Facteurs explicatifs
La situation difficile que traversent les sociétés de bourse marocaines s’explique par plusieurs facteurs. D’abord, il y a bien évidement l’impact de la forte baisse des volumes des transactions enregistrées au niveau du marché boursier. Après avoir atteint un niveau record de 163 milliards de dirhams en 2007, la volumétrie s’est inscrite depuis 2008 dans un canal baissier tombant à 51,2 milliards de dirhams en 2011 et 42,2 milliards de dirhams en 2012, illustrant la désaffection des investisseurs. Cette baisse s’est traduite par une réduction mécanique drastique des commissions sur les transactions (réception-transmission d’ordres de bourse). Or, celles-ci constituent, en moyenne, 85 % des volumes d’affaires des sociétés de bourse et même 95 % pour les petites structures indépendantes. Le reliquat des revenus étant apporté par diverses autres activités marginales : conseil en opérations financières, conservation de titres pour les sociétés de bourse dépositaires, gestion de portefeuille en vertu du mandat, opérations financières et gains sur opérations de contrepartie. D’où une très forte dépendance des revenus du secteur de l’évolution de la liquidité du marché. Conséquence, le volume d’affaires des intermédiaires a chuté dans le sillage de la baisse des volumes pour s’établir à seulement 172 MDH en 2012 contre 257 MDH en 2011 et 718,68 MDH en 2007.
Ensuite, cette situation a été accentué par le fléchissement du taux des commissions appliquées sur les transactions boursières à cause de la concurrence. Le taux moyen a avoisiné 0,2 % en 2012 alors qu’il ressortait autour de 0,6 % lors de la période faste. En outre, ces résultats s’expliquent aussi par le nombre relativement élevé de brokers comparativement à la taille (75 sociétés cotées) et à la liquidité de la place. Enfin, l’absence d’introductions en bourse a amoindri les ressources des intermédiaires du marché.
Coupe sur les effectifs
Face à cette situation, certains intermédiaires anticipant déjà des lendemains encore plus difficiles prennent des mesures drastiques. Outre les opérations réorganisations et de restructuration, plusieurs sociétés de bourse continuent de tailler sur leurs effectifs afin de réduire leurs coûts. Au delà de ces mesures, avec la persistance de la crise, il n’est pas exclu que certaines structures indépendantes cessent leurs activités où changent d’actionnariats. D’ailleurs, des rumeurs ont circulé dernièrement sur une éventuelle vente d’Intégra Bourse qui a aligné des déficits cumulés au cours des trois dernières années de l’ordre de 9,5 MDH.
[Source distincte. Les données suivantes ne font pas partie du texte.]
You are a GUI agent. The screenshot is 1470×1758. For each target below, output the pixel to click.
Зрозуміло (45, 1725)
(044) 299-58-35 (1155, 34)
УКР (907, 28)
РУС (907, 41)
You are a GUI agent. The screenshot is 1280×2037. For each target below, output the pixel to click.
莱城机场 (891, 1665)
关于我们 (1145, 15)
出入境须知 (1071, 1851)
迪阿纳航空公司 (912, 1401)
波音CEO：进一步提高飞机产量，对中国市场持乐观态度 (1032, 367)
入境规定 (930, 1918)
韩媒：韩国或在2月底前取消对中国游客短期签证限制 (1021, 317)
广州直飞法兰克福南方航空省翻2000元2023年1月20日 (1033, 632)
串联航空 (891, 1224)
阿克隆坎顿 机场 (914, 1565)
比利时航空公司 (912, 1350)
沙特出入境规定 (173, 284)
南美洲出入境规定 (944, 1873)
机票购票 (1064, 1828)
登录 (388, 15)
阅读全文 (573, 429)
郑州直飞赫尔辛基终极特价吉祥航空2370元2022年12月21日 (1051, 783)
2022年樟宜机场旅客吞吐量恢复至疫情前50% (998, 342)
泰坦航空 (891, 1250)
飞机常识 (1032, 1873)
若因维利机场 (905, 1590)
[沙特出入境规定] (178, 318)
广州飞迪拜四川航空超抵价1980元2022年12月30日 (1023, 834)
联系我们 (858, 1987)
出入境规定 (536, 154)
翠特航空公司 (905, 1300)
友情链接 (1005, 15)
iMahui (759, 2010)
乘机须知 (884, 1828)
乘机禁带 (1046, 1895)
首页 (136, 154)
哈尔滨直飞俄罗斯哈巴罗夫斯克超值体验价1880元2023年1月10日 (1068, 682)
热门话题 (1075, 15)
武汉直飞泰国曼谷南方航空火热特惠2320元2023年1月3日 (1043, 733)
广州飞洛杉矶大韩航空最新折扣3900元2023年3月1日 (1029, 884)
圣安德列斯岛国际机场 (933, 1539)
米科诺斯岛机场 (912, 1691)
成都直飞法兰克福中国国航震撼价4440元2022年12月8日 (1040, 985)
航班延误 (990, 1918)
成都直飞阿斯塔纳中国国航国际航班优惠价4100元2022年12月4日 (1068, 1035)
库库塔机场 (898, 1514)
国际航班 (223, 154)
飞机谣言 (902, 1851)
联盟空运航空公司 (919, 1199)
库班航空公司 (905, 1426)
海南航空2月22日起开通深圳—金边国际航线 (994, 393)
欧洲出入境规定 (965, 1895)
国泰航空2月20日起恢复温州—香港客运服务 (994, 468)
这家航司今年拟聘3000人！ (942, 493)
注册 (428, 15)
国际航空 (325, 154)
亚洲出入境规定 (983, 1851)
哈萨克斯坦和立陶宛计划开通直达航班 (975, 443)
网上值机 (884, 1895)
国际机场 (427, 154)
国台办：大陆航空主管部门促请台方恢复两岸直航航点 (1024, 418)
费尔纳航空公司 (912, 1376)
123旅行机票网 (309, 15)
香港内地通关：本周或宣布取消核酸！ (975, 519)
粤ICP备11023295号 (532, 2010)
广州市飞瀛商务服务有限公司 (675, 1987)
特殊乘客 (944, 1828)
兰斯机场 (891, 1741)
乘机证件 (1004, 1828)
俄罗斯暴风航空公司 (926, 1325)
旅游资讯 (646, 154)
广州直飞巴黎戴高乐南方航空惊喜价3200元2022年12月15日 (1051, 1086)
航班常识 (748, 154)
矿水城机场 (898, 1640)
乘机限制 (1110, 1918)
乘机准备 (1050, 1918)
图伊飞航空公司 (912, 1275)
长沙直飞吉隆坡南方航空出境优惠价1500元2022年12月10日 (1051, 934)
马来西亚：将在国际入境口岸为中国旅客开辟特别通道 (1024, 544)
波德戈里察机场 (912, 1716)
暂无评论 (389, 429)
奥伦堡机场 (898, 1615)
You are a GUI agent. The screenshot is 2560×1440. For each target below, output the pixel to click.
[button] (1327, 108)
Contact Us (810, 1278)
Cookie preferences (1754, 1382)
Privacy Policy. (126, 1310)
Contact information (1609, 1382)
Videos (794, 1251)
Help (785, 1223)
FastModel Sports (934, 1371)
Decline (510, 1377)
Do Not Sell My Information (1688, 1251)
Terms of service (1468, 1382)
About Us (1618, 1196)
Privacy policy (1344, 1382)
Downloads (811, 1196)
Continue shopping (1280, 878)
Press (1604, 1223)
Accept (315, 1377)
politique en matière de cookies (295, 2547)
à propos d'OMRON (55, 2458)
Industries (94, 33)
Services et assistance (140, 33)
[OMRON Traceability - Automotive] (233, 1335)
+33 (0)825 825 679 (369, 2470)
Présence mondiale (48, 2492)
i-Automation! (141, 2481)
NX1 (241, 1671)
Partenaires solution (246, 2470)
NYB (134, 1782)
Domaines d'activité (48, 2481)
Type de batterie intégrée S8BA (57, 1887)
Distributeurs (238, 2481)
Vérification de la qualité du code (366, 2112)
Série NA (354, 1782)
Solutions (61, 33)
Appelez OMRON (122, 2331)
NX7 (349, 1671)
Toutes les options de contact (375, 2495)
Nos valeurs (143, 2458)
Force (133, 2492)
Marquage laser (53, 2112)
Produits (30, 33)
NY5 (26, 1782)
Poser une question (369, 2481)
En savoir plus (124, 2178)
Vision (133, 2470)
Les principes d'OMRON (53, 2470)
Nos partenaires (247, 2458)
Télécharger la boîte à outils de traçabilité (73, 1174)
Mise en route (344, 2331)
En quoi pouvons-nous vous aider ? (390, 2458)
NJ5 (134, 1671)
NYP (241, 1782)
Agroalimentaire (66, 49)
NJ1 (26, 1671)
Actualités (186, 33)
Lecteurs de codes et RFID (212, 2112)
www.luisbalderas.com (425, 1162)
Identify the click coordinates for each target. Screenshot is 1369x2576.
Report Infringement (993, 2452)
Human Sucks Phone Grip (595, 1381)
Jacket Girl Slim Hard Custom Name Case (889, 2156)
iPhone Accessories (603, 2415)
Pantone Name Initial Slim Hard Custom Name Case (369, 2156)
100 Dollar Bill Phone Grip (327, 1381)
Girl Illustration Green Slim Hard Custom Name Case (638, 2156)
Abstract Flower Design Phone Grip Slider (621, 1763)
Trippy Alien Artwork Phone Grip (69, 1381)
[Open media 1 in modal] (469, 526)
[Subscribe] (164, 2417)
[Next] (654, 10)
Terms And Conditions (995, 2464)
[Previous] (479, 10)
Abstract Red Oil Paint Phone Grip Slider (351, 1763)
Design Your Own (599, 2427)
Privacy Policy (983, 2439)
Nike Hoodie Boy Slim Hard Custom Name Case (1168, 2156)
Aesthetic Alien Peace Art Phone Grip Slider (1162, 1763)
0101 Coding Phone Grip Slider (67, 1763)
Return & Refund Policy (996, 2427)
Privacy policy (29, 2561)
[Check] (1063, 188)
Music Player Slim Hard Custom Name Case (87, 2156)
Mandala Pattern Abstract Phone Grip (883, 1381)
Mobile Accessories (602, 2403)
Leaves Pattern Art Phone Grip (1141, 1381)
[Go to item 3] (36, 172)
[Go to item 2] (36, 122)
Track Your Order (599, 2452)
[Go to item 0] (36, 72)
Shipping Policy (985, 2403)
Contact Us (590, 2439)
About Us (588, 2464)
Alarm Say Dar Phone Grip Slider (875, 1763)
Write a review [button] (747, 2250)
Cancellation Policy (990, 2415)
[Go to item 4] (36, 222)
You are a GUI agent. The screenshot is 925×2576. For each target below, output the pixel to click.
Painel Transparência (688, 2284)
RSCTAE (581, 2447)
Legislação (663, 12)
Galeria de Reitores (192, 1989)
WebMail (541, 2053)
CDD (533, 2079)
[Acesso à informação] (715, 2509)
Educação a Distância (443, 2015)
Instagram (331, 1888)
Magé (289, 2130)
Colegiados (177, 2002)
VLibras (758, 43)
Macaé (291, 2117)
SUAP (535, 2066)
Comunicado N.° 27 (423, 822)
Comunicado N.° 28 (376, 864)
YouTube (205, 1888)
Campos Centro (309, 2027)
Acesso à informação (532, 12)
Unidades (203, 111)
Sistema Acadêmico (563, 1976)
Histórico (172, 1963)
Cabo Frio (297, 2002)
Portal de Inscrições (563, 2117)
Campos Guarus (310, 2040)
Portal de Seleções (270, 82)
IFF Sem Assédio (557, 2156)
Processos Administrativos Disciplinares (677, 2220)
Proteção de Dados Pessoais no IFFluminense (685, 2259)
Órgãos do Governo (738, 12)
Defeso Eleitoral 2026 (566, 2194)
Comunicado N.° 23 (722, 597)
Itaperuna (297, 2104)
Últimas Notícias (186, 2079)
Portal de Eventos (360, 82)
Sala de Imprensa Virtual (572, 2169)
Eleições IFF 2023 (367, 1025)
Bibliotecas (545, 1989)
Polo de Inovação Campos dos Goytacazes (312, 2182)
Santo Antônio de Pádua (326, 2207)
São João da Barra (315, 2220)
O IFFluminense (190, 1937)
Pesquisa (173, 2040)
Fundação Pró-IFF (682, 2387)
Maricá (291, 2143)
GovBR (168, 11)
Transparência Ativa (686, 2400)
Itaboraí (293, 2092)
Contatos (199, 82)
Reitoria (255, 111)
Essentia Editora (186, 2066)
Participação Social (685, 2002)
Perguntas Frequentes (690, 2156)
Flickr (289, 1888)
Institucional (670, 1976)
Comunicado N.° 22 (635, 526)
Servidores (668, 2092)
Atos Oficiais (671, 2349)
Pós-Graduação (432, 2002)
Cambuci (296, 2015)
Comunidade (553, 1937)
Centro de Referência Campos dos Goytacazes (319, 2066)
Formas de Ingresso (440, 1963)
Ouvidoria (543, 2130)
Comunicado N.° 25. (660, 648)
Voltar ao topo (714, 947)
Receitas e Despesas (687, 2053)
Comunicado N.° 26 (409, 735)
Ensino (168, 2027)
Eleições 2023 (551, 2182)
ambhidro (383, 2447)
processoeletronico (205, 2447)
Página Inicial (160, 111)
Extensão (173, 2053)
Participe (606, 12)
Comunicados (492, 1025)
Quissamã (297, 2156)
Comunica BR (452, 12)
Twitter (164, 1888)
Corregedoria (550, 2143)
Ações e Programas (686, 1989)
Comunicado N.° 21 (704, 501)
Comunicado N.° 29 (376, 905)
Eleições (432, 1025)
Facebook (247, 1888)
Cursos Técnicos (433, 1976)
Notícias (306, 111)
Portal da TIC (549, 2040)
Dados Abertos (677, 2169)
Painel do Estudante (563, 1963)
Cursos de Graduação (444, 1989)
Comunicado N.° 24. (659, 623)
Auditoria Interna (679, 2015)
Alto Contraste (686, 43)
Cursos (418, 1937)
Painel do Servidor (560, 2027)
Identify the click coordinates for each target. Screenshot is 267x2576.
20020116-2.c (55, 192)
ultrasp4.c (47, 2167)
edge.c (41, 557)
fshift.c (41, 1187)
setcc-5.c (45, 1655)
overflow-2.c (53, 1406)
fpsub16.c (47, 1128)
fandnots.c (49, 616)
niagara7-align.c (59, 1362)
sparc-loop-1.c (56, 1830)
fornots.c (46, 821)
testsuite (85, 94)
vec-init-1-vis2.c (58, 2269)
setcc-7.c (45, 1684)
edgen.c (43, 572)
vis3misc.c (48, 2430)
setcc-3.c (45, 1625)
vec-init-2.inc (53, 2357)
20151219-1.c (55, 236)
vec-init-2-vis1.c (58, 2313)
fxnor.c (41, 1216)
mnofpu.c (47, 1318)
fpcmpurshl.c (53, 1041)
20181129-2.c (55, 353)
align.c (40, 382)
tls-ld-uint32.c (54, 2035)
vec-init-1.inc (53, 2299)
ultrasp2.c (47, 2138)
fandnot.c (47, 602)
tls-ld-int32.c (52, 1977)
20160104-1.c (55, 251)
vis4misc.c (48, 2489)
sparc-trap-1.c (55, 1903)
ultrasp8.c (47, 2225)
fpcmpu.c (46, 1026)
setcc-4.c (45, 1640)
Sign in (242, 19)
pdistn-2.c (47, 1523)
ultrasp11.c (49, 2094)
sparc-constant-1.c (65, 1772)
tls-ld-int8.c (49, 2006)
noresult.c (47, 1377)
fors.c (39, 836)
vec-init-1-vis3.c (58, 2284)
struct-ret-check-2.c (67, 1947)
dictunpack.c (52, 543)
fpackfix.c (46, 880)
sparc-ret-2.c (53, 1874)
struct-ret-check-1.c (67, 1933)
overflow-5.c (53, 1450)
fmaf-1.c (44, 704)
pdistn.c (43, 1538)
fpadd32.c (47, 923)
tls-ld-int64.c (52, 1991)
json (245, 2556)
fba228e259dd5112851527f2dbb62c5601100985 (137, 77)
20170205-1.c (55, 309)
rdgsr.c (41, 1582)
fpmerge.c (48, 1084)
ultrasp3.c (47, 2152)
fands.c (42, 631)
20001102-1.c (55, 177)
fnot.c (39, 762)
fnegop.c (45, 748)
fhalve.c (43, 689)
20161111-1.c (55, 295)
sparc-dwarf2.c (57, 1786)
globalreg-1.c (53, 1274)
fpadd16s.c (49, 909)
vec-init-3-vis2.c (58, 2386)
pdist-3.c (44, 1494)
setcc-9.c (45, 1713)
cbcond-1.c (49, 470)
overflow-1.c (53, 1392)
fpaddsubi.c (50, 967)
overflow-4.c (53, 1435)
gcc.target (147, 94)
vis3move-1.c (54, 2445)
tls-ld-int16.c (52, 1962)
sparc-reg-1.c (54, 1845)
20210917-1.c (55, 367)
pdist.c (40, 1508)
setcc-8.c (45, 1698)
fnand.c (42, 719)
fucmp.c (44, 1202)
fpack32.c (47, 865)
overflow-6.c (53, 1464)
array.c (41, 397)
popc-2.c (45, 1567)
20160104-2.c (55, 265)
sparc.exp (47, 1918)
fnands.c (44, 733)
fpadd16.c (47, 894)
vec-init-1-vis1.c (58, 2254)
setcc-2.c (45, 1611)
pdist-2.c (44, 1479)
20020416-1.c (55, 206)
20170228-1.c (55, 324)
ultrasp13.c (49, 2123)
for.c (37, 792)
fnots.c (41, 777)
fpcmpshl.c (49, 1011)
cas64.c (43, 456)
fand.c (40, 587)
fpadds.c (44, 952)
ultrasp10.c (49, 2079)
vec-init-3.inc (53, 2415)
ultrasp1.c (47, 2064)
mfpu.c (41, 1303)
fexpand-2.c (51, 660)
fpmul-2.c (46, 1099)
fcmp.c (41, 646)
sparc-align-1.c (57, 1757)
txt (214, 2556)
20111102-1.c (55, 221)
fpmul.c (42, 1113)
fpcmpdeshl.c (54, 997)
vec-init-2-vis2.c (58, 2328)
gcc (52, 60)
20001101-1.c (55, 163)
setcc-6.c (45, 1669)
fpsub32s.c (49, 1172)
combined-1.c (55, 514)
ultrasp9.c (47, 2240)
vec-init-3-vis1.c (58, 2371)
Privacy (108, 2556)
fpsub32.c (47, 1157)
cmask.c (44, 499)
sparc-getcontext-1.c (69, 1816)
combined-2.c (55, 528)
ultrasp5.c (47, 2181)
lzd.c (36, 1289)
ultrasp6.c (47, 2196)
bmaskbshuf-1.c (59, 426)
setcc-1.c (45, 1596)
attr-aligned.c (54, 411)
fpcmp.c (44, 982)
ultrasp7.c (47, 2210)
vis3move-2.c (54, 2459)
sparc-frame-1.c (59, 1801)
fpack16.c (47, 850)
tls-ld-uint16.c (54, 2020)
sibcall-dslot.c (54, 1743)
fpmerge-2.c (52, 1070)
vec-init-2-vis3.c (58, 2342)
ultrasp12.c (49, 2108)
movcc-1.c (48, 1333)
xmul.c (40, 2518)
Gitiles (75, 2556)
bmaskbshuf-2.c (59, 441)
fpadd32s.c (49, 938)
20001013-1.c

L’avenir de certains intermédiaires est d’autant plus incertain que les perspectives du marché boursier manquent de visibilité. Les investisseurs nationaux et étrangers continuent à bouder la place avec à la clé des transactions anémiques. En outre, les anticipations négatives sur les perspectives de croissance bénéficiaires des sociétés cotées accentuent actuellement l’attentisme des investisseurs. Enfin, avec la morosité actuelle, il et très peu probable que d’autres entreprises viennent grossir la taille de la corbeille casablancaise.
Néanmoins, selon certains analystes, l’éventuelle concrétisation de l’opération de cession de la participation de Vivendi dans Maroc Telecom à l’émirati Etissalat et les cessions partielles en bourse des participations de la holding SNI dans Centrale Laitière, Lesieur Cristal et Cosumar pourraient redonner des couleurs au marché casablancais. Toutefois, beaucoup d’observateurs pensent que les cessions des participations de la SNI risquent d’être reportées du fait de la situation boursière difficile et surtout du niveau de valorisation boursière actuelle des filiales.
Bref, 2013 sera aussi difficile que 2012 pour les sociétés de bourse de la place et peut-être même une année de trop pour certaines d’entre elles.